**What I want to do: **Play the dogs versus cats competition on kaggle by fine-tuning a pretrained deep learning model, specifically the Vgg16 model.

## Step 1 - Sign up for the dogs v cats comp

Sign up [here](https://www.kaggle.com/c/dogs-vs-cats-redux-kernels-edition). You can actually sign up when you try to make a submission or when you try to download the data. There are 25,000 labelled dog and cat photos available for training, and 12,500 in the test set that we have to try to label for this competition

## Step 2 - Set up the kaggle cli

The command line interface for kaggle has been developed by this [fine gentleman](https://github.com/floydwch/kaggle-cli). thank you!

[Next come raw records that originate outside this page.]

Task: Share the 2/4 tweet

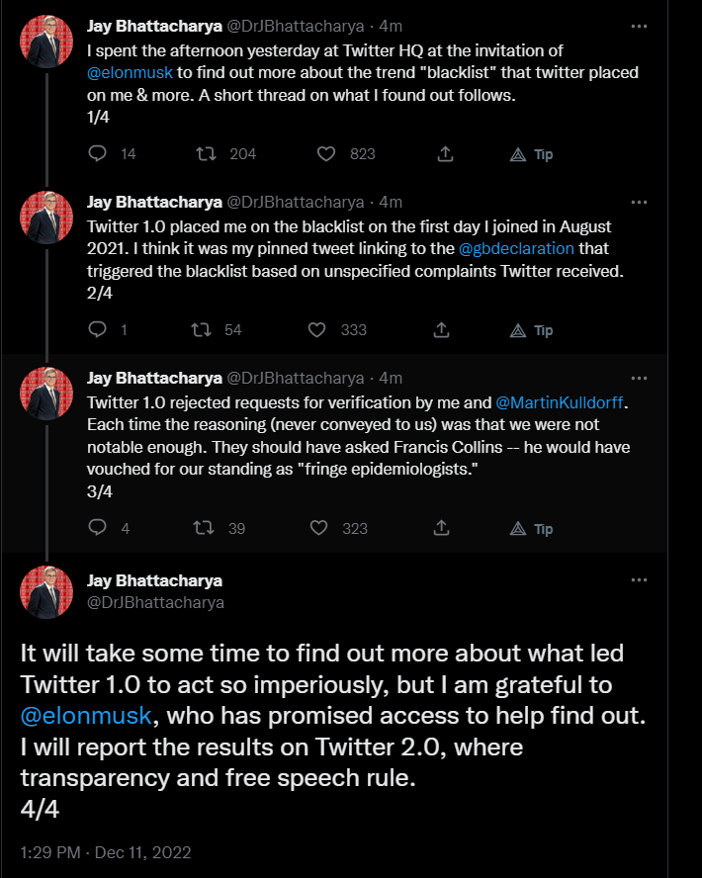Action: [445, 330]
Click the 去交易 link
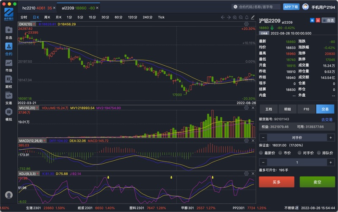The height and width of the screenshot is (212, 338). [x=327, y=120]
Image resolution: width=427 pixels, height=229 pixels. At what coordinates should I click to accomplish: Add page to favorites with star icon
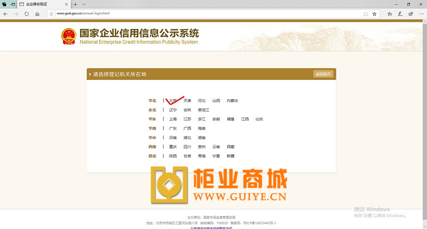[x=374, y=14]
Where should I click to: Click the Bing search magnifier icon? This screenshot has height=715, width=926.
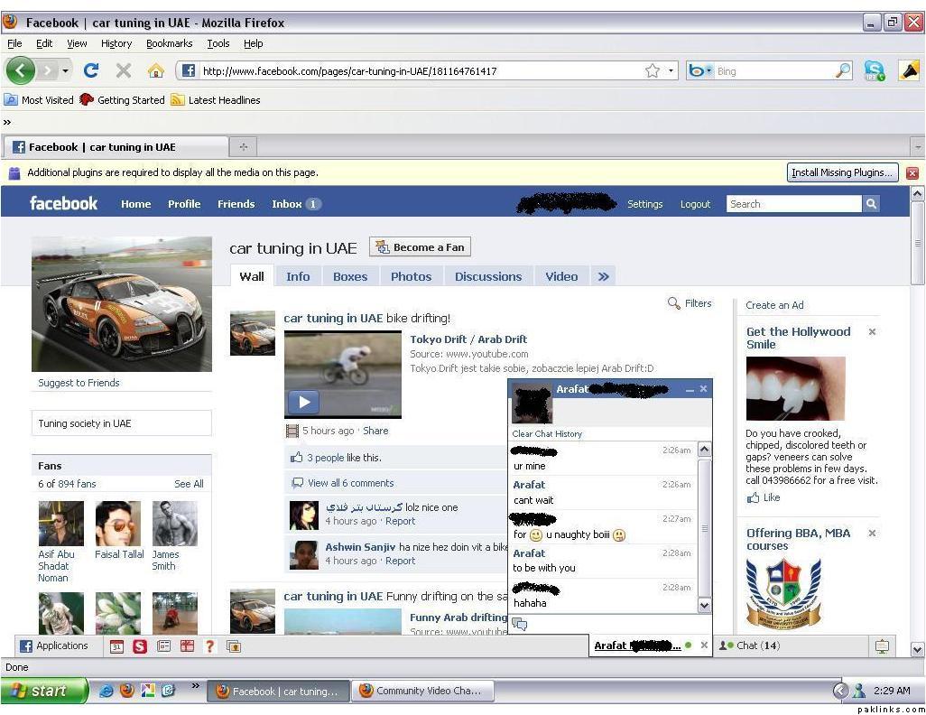843,70
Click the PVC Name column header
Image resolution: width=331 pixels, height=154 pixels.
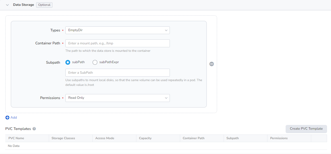click(x=16, y=138)
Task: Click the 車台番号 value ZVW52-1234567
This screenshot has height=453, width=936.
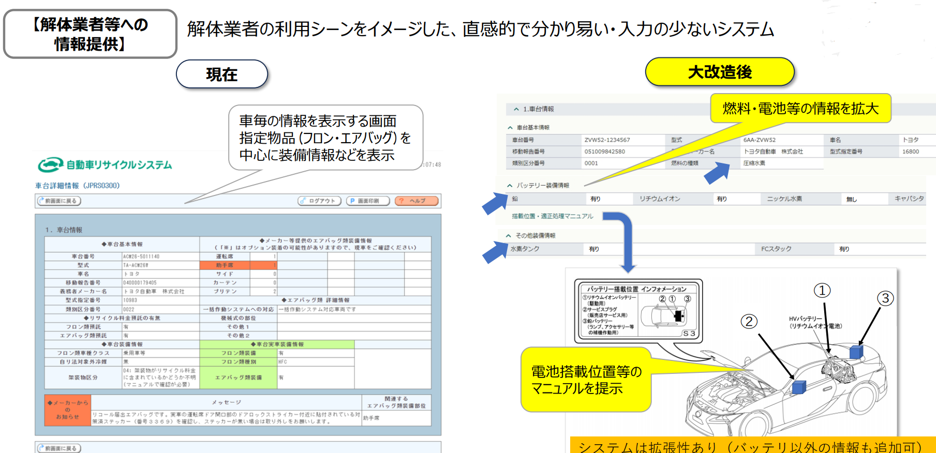Action: [x=607, y=140]
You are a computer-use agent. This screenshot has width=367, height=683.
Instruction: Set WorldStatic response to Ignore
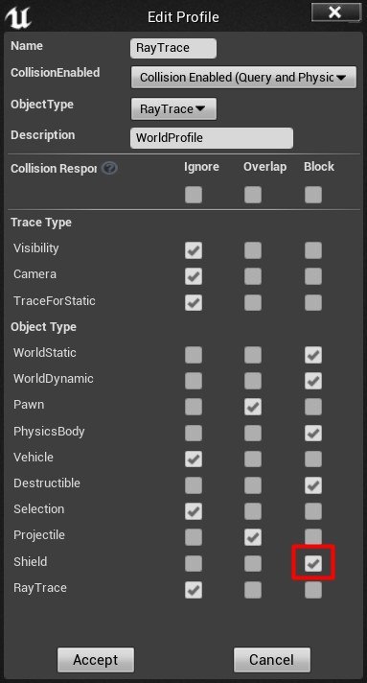coord(194,355)
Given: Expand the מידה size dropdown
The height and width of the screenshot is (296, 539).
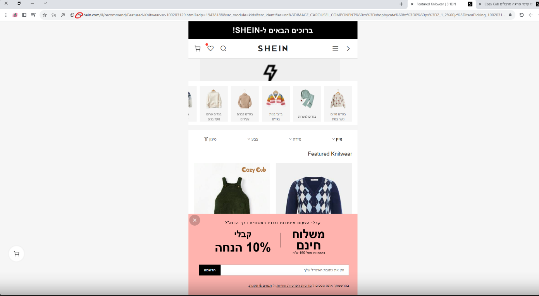Looking at the screenshot, I should coord(295,139).

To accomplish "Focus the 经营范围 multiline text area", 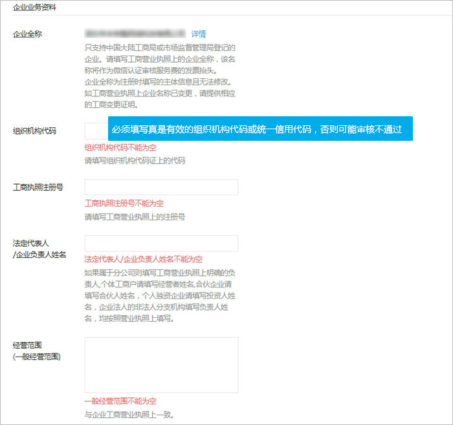I will pos(161,364).
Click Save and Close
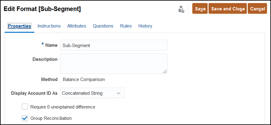 [x=228, y=9]
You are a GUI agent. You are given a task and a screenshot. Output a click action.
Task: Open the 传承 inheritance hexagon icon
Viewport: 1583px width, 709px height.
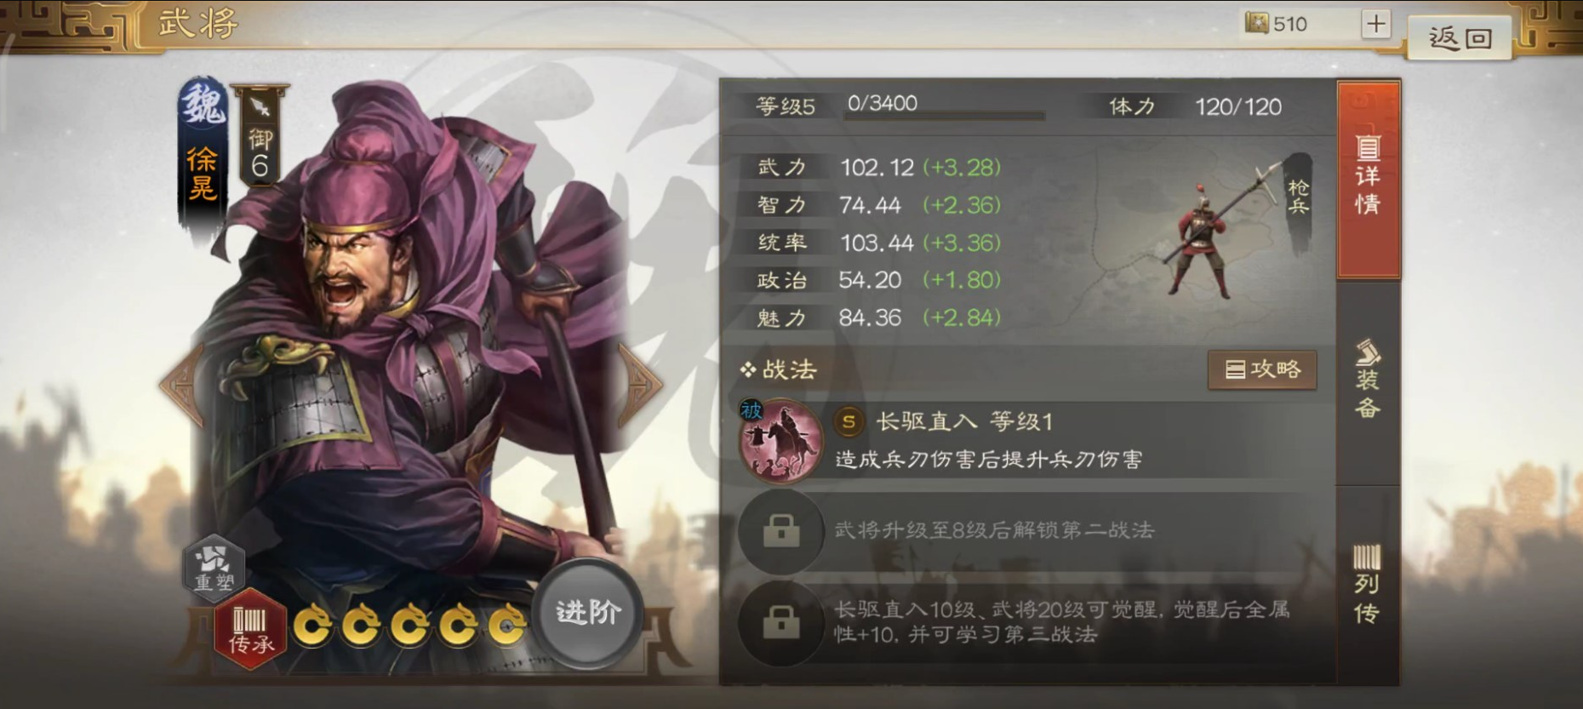(249, 630)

In this case, the competition name is "dogs-vs-cats-redux-kernels-edition". Also dont forget to globally configure your username and password.

In [2]:
#!pip install kaggle-cli

In [19]:
#!kg config -g -u '###' -p '#####' -c 'dogs-vs-cats-redux-kernels-edition'
#!kg config

In [8]:
import os
os.getcwd()

'/home/ubuntu/kaggle_dogs_cats'

In [14]:
#!mkdir data_redux
#%cd data_redux

/home/ubuntu/kaggle_dogs_cats/data_redux


In [18]:
!kg download

downloading https://www.kaggle.com/c/dogs-vs-cats-redux-kernels-edition/download/test.zip

test.zip 100% |######################################| Time: 0:00:10  24.7 MiB/s
downloading https://www.kaggle.com/c/dogs-vs-cats-redux-kernels-edition/download/train.zip

train.zip 100% |#####################################| Time: 0:00:20  26.3 MiB/s
downloading https://www.kaggle.com/c/dogs-vs-cats-redux-kernels-edition/download/sample_submission.csv

sample_submission.csv 100% |#########################| Time: 0:00:00 269.2 KiB/s


## Step 3 - Download the data

Enter "kg download" from the kaggle-cli after creating a separate folder called kaggle_dogscats in your data directory. Note, I'm assuming you're using a large GPU box. Otherwise this will be miserably slow.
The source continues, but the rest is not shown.